5 Tips for Surviving Your Child's Next Birthday Party

It makes sense to dread your child’s birthday celebration. The typical bash is fraught with peril. Crying children. Huge bills. Something very valuable left so shattered even a full vial of super glue can’t help.

It doesn’t have to be that way.

As with everything tied to parenthood, no solutions are foolproof. Still, by following these five tips you stand a better-that-average chance of emerging from your kid’s next party without any emotional scars.

1. Pick the Right Venue

Plenty of kid-friendly chains want to throw a birthday party for you. Chuck E. Cheese’s. Monkey Bizness. BounceU. Choose wisely based on your budget, your child’s personality and the age of the party goers. Ask fellow parents about their experiences at the venue in question. Peruse your local Craigslist site to see if anyone is selling coupons or gift certificates to defray the costs. And, if none of them seem a good fit, consider hosting a modest party yourself. Your kid will have a blast no matter where the party is as long is his friends are there and the birthday cake icing doesn’t skimp on the sugar.

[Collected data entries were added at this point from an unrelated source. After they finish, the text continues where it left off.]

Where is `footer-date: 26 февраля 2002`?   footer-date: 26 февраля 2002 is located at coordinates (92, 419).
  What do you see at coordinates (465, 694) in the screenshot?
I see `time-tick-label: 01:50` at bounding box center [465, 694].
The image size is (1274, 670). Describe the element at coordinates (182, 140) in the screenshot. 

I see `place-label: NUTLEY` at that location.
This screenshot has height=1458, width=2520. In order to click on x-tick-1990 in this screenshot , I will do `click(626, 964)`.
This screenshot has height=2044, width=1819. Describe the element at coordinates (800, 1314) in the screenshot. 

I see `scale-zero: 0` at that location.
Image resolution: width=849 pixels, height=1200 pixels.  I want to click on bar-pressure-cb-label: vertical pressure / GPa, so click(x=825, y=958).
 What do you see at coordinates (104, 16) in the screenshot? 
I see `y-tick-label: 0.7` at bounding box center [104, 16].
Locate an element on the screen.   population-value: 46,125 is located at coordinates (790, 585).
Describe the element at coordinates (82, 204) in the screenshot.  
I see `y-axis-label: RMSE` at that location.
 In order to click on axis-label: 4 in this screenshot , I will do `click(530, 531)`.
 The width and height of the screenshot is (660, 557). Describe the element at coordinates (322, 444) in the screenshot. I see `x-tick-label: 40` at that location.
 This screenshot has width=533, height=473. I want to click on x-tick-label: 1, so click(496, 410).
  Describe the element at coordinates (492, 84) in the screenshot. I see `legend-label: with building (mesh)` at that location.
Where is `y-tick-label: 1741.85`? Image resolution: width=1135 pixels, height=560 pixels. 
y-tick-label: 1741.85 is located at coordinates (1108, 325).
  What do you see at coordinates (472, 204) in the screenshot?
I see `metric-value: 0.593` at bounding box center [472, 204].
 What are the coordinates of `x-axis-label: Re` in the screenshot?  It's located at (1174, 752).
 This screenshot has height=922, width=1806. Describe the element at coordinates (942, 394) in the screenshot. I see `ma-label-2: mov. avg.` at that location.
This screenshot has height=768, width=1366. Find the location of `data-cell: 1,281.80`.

2. Trust That Chuck E. Cheese Rep

It might seem counter-intuitive to lean on a gal who looks no older than 19, but the folks who work at corporate birthday party stations have served time in the kiddie trenches. They’ve seen kids melt down, cheer and do everything else young’uns do at a birthday party. Give their tips a chance. They might just steer you toward a less explosive solution.

3. Hire an Extra Hand

 The beauty of throwing a party for a younger child is that plenty of other parents will be on hand. They can help if things get out of control. That’s great, but it isn’t always the case, particularly if you let parents drop and dash for the party in question. Why not lasso your regular babysitter to help out for that two-hour party span? The sitter already knows your child, and he or she might be the extra set of eyes needed to avert a mini-disaster or simply wipe up a few spills. It might be the best money you spend on the entire day.

4. Don’t Unwrap the Gifts

This one is mandatory. Don’t let the birthday boy or girl open the presents until after the last child has gone home. Kids aren’t exactly polished in their social graces (“a Barbie doll? I grew out of them last birthday!”). This just invites trouble. Plus, it’s better to open them later and write down the name attached to each gift for the eventual thank you notes.

5. Plan for the Worst (Knowing Something Will Go Wrong Anyway)

Expect bad things to happen. The cake could topple over. The kiddie giveaways could start a fight. Anticipate what might go wrong and plan accordingly. Children will always surprise us, so no strategies will be enough. Still, thinking about worst-case-scenarios can actually help you avoid them.